Quando era bem pequeno, na época em que minha cabeça ficava na altura do teclado, o piano me encantava. Havia um no salão paroquial, e todo tempo que eu conseguia ficar a sós com ele era considerado sagrado. Eu passava um tempão descobrindo o som de cada tecla, ou o que acontecia se eu pressionasse um dos pedais. Eu não sabia o que era ressonância; não podia acreditar que uma ação tão simples poderia transformar a nave da nossa igreja em uma catedral. Eu me lembro da minha mão encontrando uma nota e depois procurando outra para rimar com ela. E outra. Nasci com melodias na cabeça e estava à procura de uma maneira de ouvi-las no mundo. Iris não buscava esse tipo de sinal, por isso não viu.

Quando minha avó decidiu vender o piano dela, minhas insinuações sobre como ele ficaria bem na nossa casa não poderiam ter sido menos sutis. “Não seja bobo, onde a gente vai colocar isso?”. Nada de piano na nossa casa.
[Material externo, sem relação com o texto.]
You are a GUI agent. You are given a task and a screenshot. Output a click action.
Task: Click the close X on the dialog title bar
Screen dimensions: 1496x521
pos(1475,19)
Não tinha espaço.

Quando fui entrevistado na St. Patrick’s Cathedral, uma escola no centro da cidade, o diretor perguntou se eu teria algum interesse em fazer parte do famoso coral de meninos. Meu coração de garoto de 11 anos se animou. Mas Iris, sentindo meu nervosismo, respondeu por mim: “De jeito nenhum. Paul não está interessado em cantar.”

A St. Patrick’s Cathedral não tinha sido boa para mim, e eu também não fui bom para eles. A gota d’água foi uma professora de espanhol conhecida como Biddy, que eu estava convencido de que riscava o meu dever de casa sem nem olhar para ele. Quando o tempo estava bom, Biddy ia com seu Tupperware transparente até um banco de parque para almoçar à sombra da magnífica Catedral de São Patrício, a maior do país. Os meninos da escola St. Patrick’s não podiam ir ao parque na hora do almoço, mas encontrei uma maneira de subir nas grades e, um dia, com ajuda de alguns cúmplices, arremessei um cocô de cachorro que caiu dentro do Tupperware dela. Não surpreende que, no final daquele semestre, Biddy quisesse esse merdinha aqui o mais longe possível, e sugeriu-se que eu poderia ser mais feliz em outro lugar. Então, fui para a Escola Experimental Mount Temple.

A Mount Temple foi uma libertação. A escola era um experimento de educação mista e não denominacional, algo notável na época para a conservadora Irlanda. Em vez de classes A, B e C, as seis classes do primeiro ano eram D, U, B, L, I e N. Éramos estimulados a ser nós mesmos, a ser criativos, não usávamos uniforme. E tinha meninas. Que também não usavam uniforme.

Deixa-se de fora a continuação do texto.